As the Rangers search for someone to replace Alain Vigneault, Garden executive chairman James Dolan recently said they are looking for a coach who can “develop players and develop a team.” Although general manager Jeff Gorton remains steadfast in the confidentiality of his search, he reiterated in Toronto on Saturday when the draft lottery landed the Rangers the No. 9-overall pick, previous head-coaching experience — and likely success — is a prerequisite for any candidate.

So there is Montgomery, who left Dubuque after two championships in three years to take over at Denver, where he has made two Frozen Fours and won both the national championship and national coach of the year award in 2016. The 48-year-old has shot up the coaching ranks in a very short period of time, and Micheletti saw it coming when he first interviewed him in Dubuque.
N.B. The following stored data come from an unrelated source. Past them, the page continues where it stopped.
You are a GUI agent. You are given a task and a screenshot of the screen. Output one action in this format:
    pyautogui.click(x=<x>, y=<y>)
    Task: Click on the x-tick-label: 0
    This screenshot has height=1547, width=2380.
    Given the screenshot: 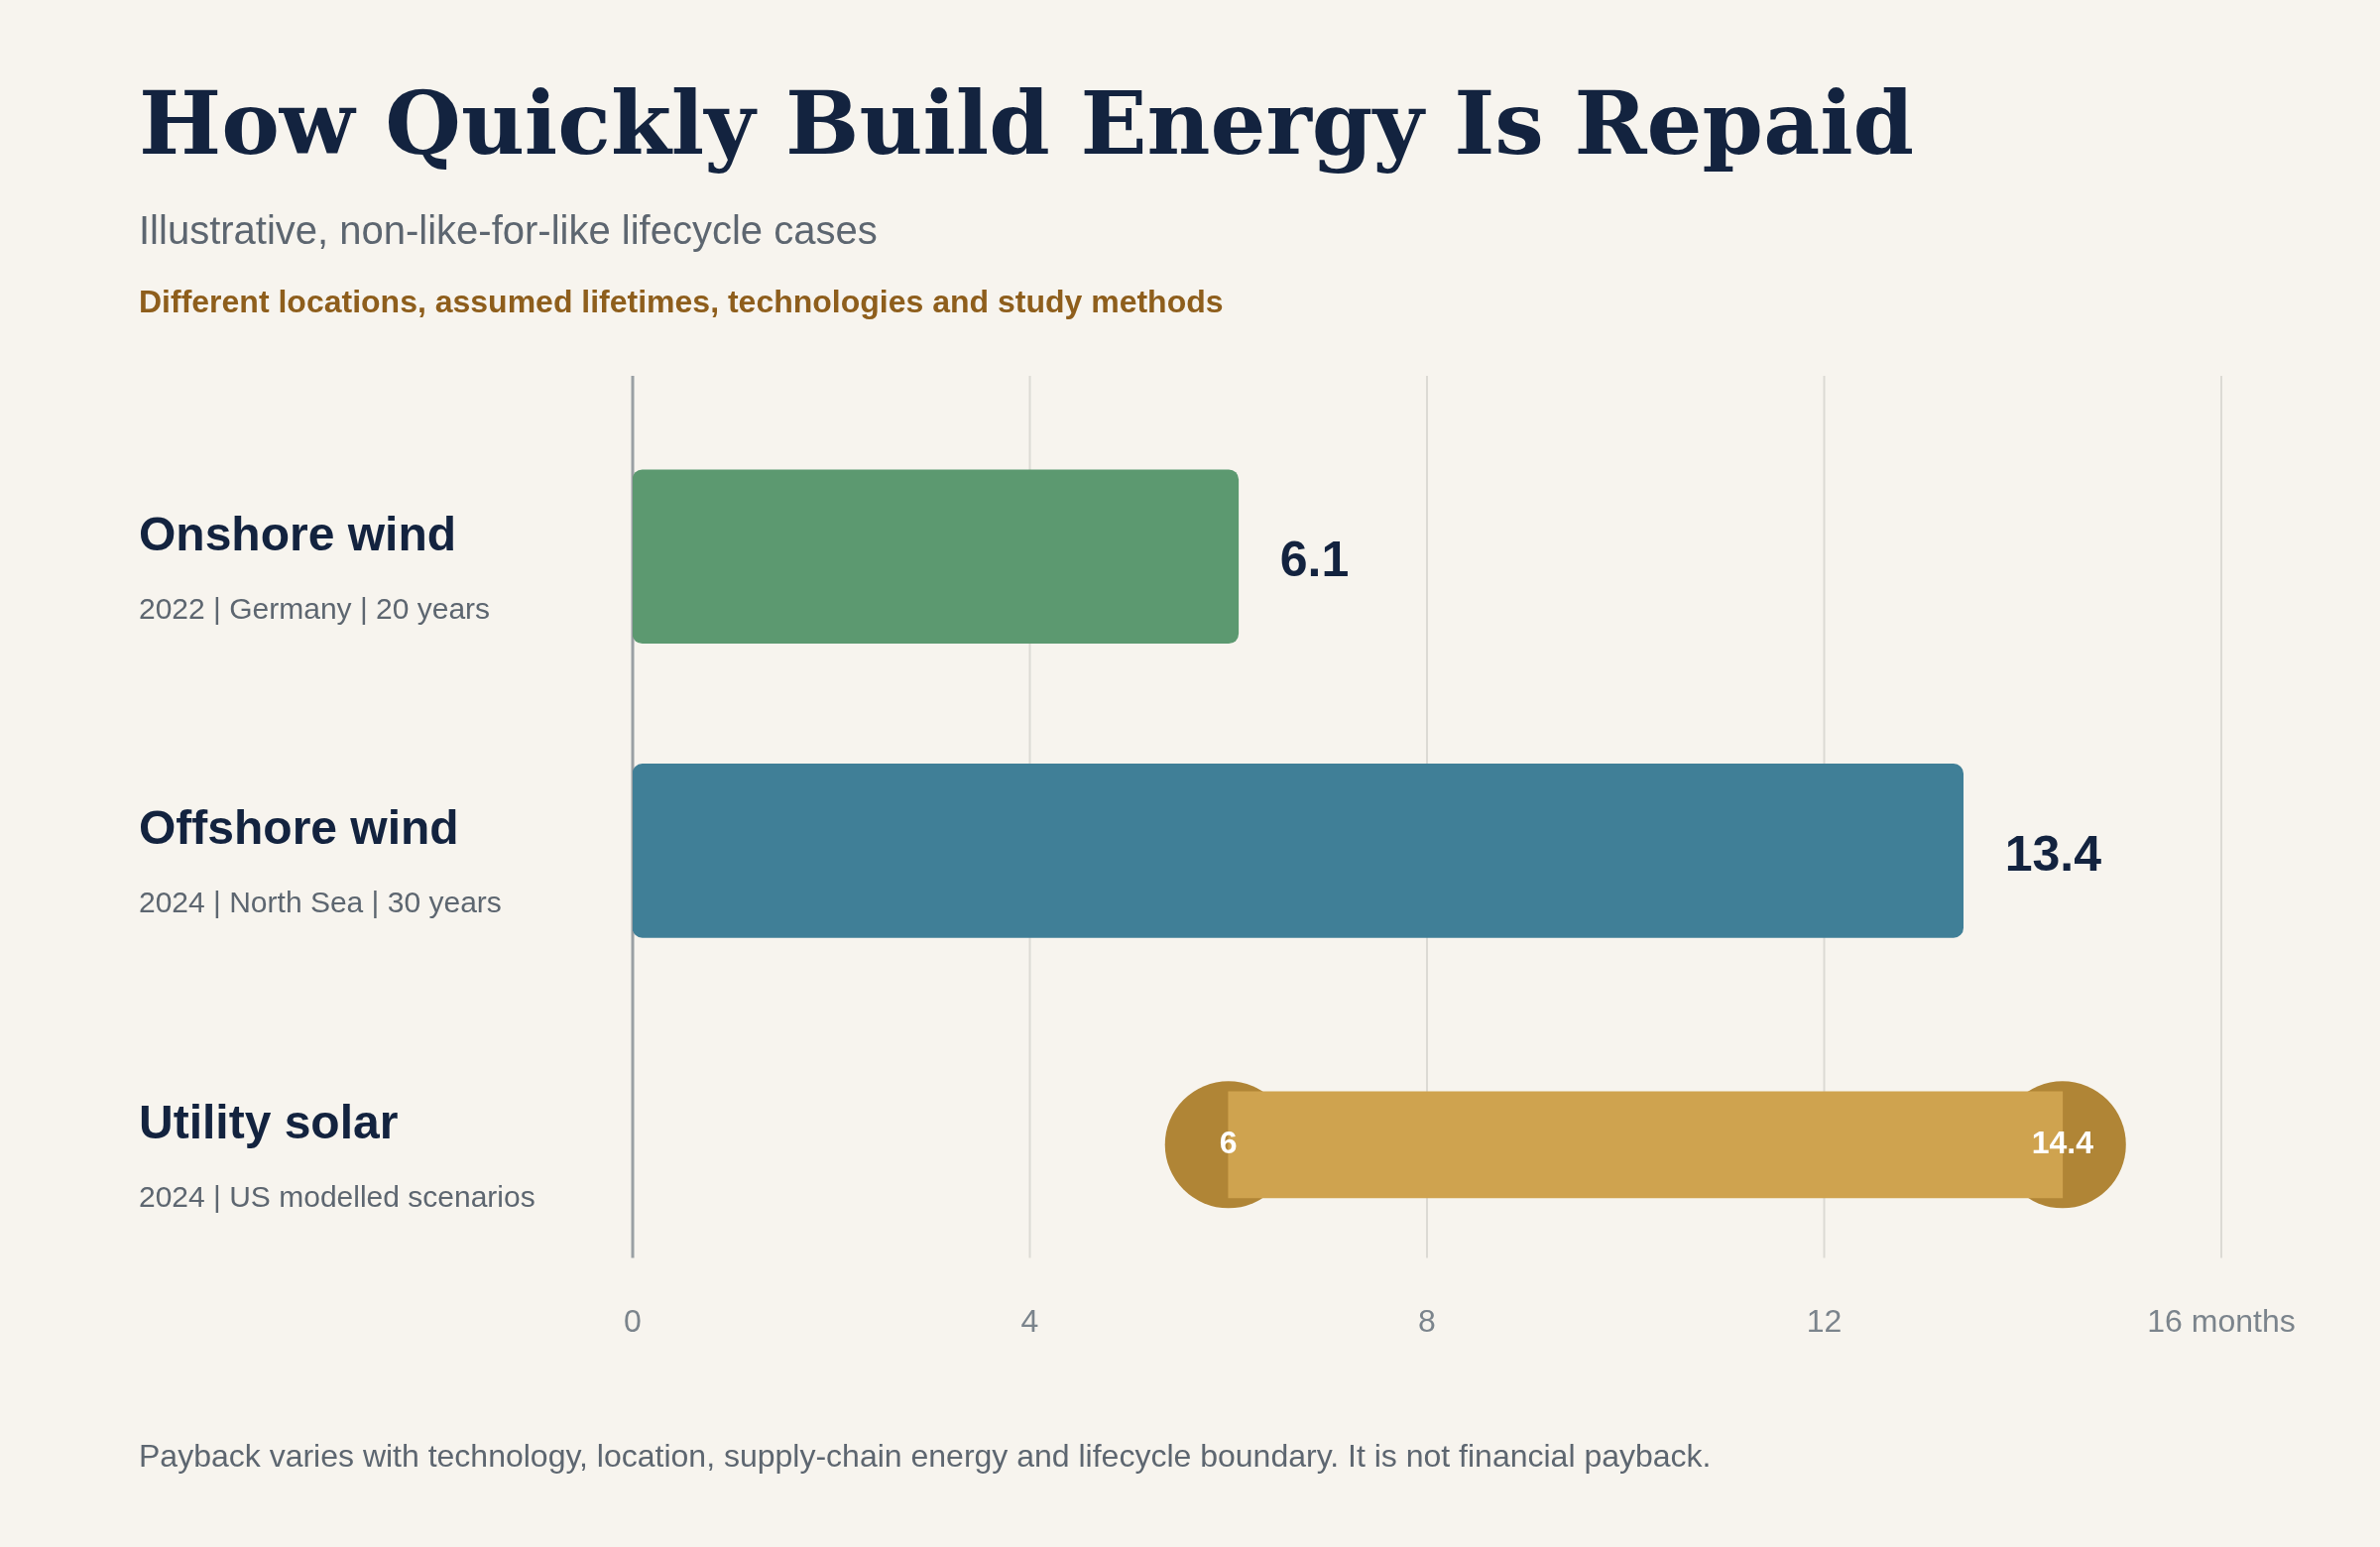 What is the action you would take?
    pyautogui.click(x=633, y=1320)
“The thing that stuck out was he was a great teacher — he kept stressing that during interviews. And he also wanted to win,” said Micheletti, whose team (and Montgomery) also benefited from having four future NHLers on the roster, including Johnny Gaudreau and Zemgus Girgensons. “Certain people, when you start listening, you truly believe what they’re saying. He was immediately like that.”

Montgomery was born in Montreal and was a terrific player, a center who captained Maine to the national championship in 1993 and left school after four years as the all-time leading scorer. Undrafted, he signed with the Blues, eventually bouncing around with the Sharks, Canadiens, Flyers and Stars for a total of 122 NHL games.

He retired in 2003, and soon started looking for coaching jobs. Shawn Walsh, his former mentor and coaching legend at Maine, was good friends with Jeff Jackson, a former Islanders assistant under Steve Stirling who had taken over as the head coach at Notre Dame in 2005. Jackson remembered summering in Traverse City, Mich., with Walsh — who died in 2001 — when the two would have fun answering hypothetical questions. One was what former player would be the best coach.

“That’s when he mentioned Jim Montgomery,” Jackson said. “First guy out of his mouth.”

Jackson had already hired his full-time assistants that first year, but Montgomery was willing to come on as a volunteer. They quickly turned around the Fighting Irish, and Montgomery left the next season to be a full-time assistant at RPI, where he spent four years honing his craft.

“My time doing this, as you get older, one thing you’re proud of is developing young coaches,” Jackson said. “He had the ‘it’ factor.”

Both Jackson and Micheletti agree Montgomery can handle the pressures of being behind the bench on Broadway, but now it’s on the Rangers to see if they think the same.

“I knew it was inevitable that [Montgomery] was going to end up in the NHL, just because he’s that talented,” Jackson said. “That’d be a tough move for him to leave Denver, but he’s at an age where these opportunities only come along so often.”